My interest in high mountain climbing from an armchair perspective goes back in earnest to Jon Krakauer's controversial "Into Thin Air", chronicling the disastrous events of May 1996 when two guided expeditions to the summit of Everest came a cropper in a twilight blizzard as they were coming late off the summit. Eight climbers died that day, the controversy over guided high mountain expeditions spilled over into popular culture, and dozens of books were launched. I learned as I explored the literary aftermath of that event that big mountain climbing is a contentious business.
But as I delved deeper into 'alpine' literature I discovered the dissension, finger-pointing, and little mistakes that lead to disaster go right along with the amazing tales of courage and derring-do at the end of a rope at 8000 meters. I've read probably a dozen or more books on the subject over the years and there are plenty more out there, going back to the early 20th century tales of such icons of the "sport" as Mallory, Irvine, and the Duke of Abruzzi. The two best writers I've read are Krakauer and Ed Viesturs.

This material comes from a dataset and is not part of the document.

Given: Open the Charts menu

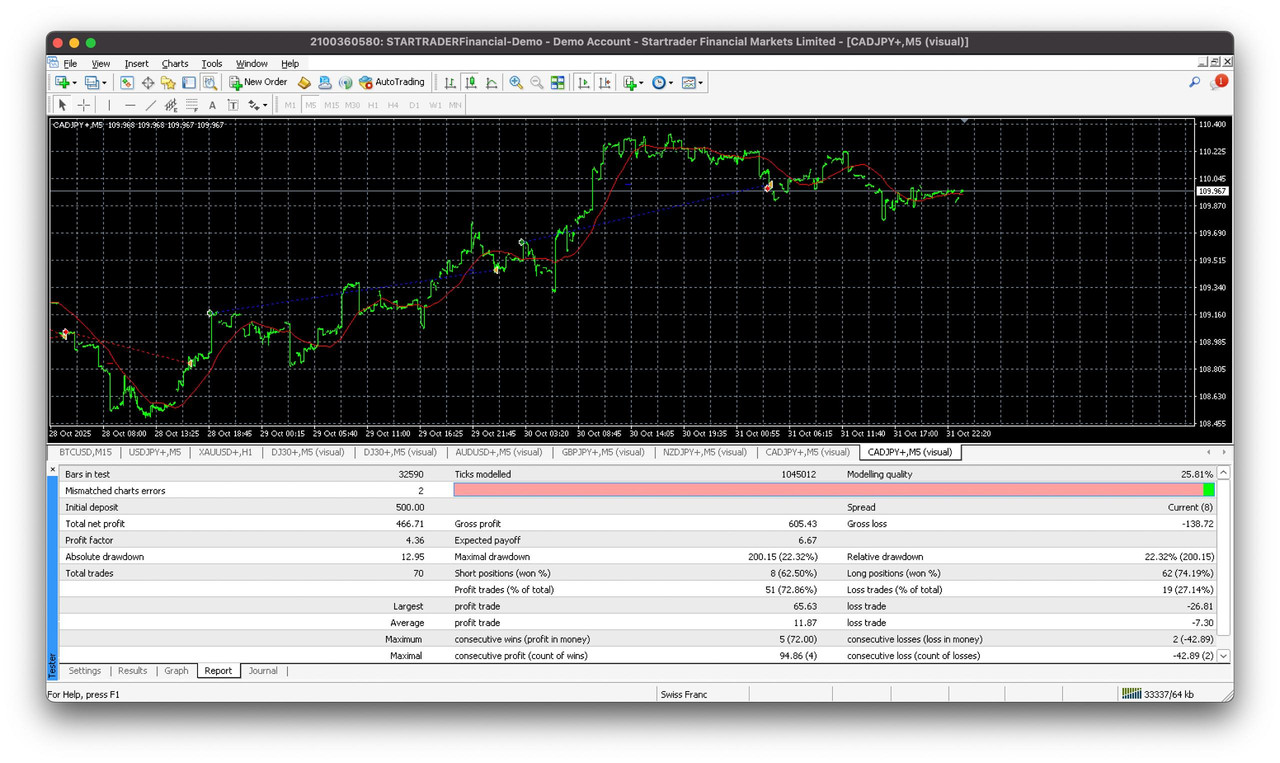Looking at the screenshot, I should [175, 63].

Krakauer is a gifted writer who happens to have climbed, Viesturs is a modern climbing icon turned effective writer. He made it back safely from all 14 eight thousand meter peaks, yet has also watched climbers, including friends and climbing partners, die in the many and various ways it can happen in that otherworldly environment above 25,000 feet. He professes a philosophy backed up with his own boots on the ground that it is better to safely fail at a summit attempt than to risk dying by making rash decisions at the golden moment when a summit seems in reach but things can easily go sideways for a hundred different reasons.

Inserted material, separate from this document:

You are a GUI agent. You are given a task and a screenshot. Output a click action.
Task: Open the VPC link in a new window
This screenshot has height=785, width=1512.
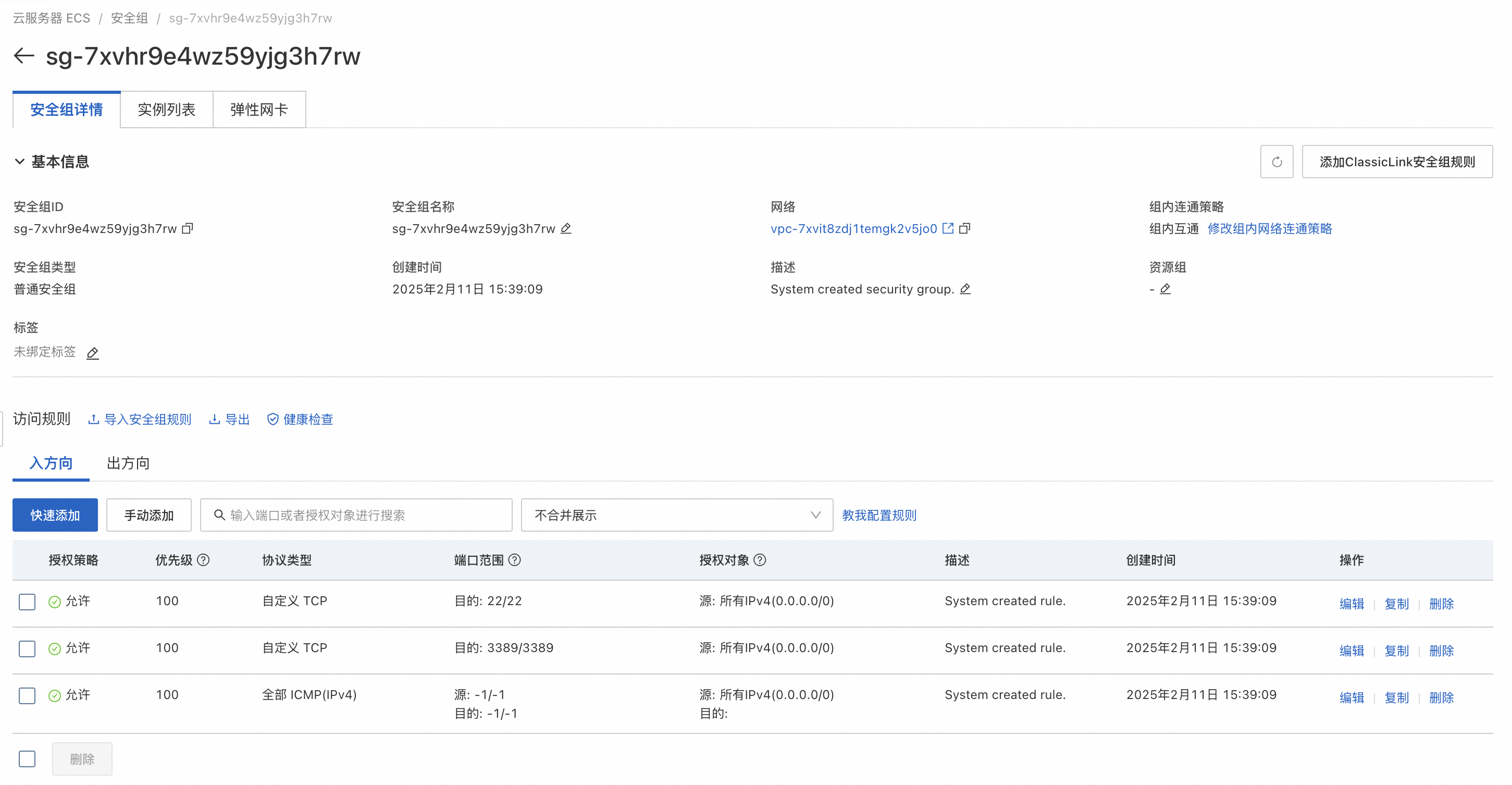(947, 228)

Viesturs summitted K2 in 1992 during a season in which numerous climbers died trying, and this book is a look back at that expedition, as well as the earlier famed Italian and American expeditions that resulted in the early attempts at the summit. Just getting to K2 is an amazing ordeal. But the climbing, avalanche and altitude dangers once you reach base camp are grinding. Big mountain climbers can tolerate pain and terror and cold and boredom at a level that you or I cannot process. Viesturs writes in a fluid and compelling way about the psychological dynamics of climbing and climbers as much as he does about routes and pitches and itineraries which are often the meat of books like these. His comparison of his experiences in 1992 with those of the pioneers in the Karakoram from generations before give an expansive view of the differences and similarities in men who climbed in flannel and hob nail boots and those who used Gore-Tex and called home on satellite phones.

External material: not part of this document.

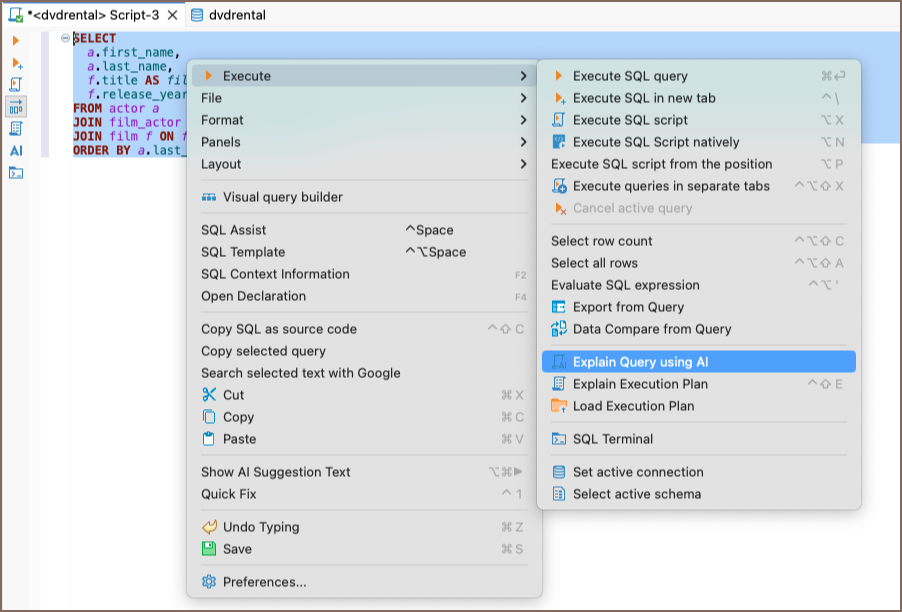Collapse the SELECT statement fold marker
This screenshot has height=612, width=902.
[66, 38]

As an aside, Viesturs writes predominantly about men in this book, although he climbed with women on K2 and helped rescue the tragic and erotic Chantal Mauduit from high on the mountain before his own summit.
Controversy in 8000 meter climbing has existed from the beginning, and these people are such freakish athletes that they live long lives when they aren't killed climbing. So the grudges and recriminations endure. Viesters manages this minefield with an even hand and generous spirit. This is a good read whether you are fascinated by climbing or just curious. I hope to get to meet Viesturs some day. He has retained his humanity at the high levels of a community that often strips it away.